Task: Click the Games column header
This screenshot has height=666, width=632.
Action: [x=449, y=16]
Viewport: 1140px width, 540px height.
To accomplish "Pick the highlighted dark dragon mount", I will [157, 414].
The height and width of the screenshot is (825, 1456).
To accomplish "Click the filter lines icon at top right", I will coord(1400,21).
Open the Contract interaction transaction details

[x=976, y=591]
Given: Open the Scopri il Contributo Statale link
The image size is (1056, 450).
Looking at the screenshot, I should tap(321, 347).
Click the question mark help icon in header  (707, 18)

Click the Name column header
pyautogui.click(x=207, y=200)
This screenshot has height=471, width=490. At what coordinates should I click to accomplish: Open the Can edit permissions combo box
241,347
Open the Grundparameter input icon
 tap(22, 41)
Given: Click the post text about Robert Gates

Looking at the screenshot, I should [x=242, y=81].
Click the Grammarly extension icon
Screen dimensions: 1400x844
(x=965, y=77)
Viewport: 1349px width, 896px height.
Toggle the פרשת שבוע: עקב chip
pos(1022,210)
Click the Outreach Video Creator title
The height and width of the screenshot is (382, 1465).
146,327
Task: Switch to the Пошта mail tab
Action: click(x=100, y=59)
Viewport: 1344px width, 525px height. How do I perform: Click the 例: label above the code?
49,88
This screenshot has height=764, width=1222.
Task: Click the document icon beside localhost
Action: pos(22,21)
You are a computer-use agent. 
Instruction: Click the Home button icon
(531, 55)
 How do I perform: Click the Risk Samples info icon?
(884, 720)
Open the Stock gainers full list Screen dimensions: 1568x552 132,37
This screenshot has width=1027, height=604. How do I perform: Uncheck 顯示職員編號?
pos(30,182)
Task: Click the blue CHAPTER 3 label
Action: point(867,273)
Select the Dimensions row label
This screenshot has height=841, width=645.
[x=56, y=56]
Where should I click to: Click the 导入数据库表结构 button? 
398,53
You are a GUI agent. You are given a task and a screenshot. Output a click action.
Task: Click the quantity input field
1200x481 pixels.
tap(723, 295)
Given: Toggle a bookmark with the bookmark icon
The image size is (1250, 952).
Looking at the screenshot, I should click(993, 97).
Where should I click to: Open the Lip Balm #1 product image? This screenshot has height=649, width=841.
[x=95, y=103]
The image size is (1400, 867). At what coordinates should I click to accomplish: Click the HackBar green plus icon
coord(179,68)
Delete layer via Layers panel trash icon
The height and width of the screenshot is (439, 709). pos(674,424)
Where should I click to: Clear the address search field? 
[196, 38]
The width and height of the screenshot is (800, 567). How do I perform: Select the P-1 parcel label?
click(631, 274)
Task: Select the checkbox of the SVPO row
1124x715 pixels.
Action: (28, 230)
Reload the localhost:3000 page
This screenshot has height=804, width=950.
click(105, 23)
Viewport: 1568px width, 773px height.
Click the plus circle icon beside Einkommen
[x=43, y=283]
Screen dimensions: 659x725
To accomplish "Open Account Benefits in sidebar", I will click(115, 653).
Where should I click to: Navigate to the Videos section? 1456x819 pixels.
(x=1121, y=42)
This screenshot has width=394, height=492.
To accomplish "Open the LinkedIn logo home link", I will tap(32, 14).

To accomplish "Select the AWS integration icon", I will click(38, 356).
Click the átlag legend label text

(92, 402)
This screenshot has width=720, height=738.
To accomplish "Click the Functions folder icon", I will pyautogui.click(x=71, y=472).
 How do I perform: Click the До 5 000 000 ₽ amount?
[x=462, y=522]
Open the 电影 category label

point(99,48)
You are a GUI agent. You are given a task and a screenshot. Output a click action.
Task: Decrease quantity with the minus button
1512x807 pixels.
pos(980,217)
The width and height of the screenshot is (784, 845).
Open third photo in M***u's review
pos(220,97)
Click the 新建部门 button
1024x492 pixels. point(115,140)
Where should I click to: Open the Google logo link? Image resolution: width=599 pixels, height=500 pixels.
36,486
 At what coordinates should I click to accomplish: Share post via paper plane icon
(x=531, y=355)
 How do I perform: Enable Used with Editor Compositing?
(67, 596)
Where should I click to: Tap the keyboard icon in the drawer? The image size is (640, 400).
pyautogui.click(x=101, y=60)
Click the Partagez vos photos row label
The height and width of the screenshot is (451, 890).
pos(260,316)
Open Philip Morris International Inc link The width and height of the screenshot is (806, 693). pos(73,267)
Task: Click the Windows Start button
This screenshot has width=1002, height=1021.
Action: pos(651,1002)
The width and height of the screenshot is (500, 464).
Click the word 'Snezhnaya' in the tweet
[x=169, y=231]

----

TASK TO CARRY OUT. Copy the records from the line with "Viewport: 1349px width, 896px height." to the line with "click(105, 23)", replacing "Viewport" with "Window" and leaving everything else unchanged.

OUTPUT BELOW.
Window: 1349px width, 896px height.
Toggle the פרשת שבוע: עקב chip
pos(1022,210)
Click the Outreach Video Creator title
The height and width of the screenshot is (382, 1465).
146,327
Task: Switch to the Пошта mail tab
Action: click(x=100, y=59)
Window: 1344px width, 525px height. How do I perform: Click the 例: label above the code?
49,88
This screenshot has height=764, width=1222.
Task: Click the document icon beside localhost
Action: pos(22,21)
You are a computer-use agent. 
Instruction: Click the Home button icon
(531, 55)
 How do I perform: Click the Risk Samples info icon?
(884, 720)
Open the Stock gainers full list Screen dimensions: 1568x552 132,37
This screenshot has width=1027, height=604. How do I perform: Uncheck 顯示職員編號?
pos(30,182)
Task: Click the blue CHAPTER 3 label
Action: point(867,273)
Select the Dimensions row label
This screenshot has height=841, width=645.
[x=56, y=56]
Where should I click to: Click the 导入数据库表结构 button? 
398,53
You are a GUI agent. You are given a task and a screenshot. Output a click action.
Task: Click the quantity input field
1200x481 pixels.
tap(723, 295)
Given: Toggle a bookmark with the bookmark icon
The image size is (1250, 952).
Looking at the screenshot, I should click(993, 97).
Where should I click to: Open the Lip Balm #1 product image? This screenshot has height=649, width=841.
[x=95, y=103]
The image size is (1400, 867). At what coordinates should I click to accomplish: Click the HackBar green plus icon
coord(179,68)
Delete layer via Layers panel trash icon
The height and width of the screenshot is (439, 709). pos(674,424)
Where should I click to: Clear the address search field? 
[196, 38]
The width and height of the screenshot is (800, 567). How do I perform: Select the P-1 parcel label?
click(631, 274)
Task: Select the checkbox of the SVPO row
1124x715 pixels.
Action: (28, 230)
Reload the localhost:3000 page
This screenshot has height=804, width=950.
click(105, 23)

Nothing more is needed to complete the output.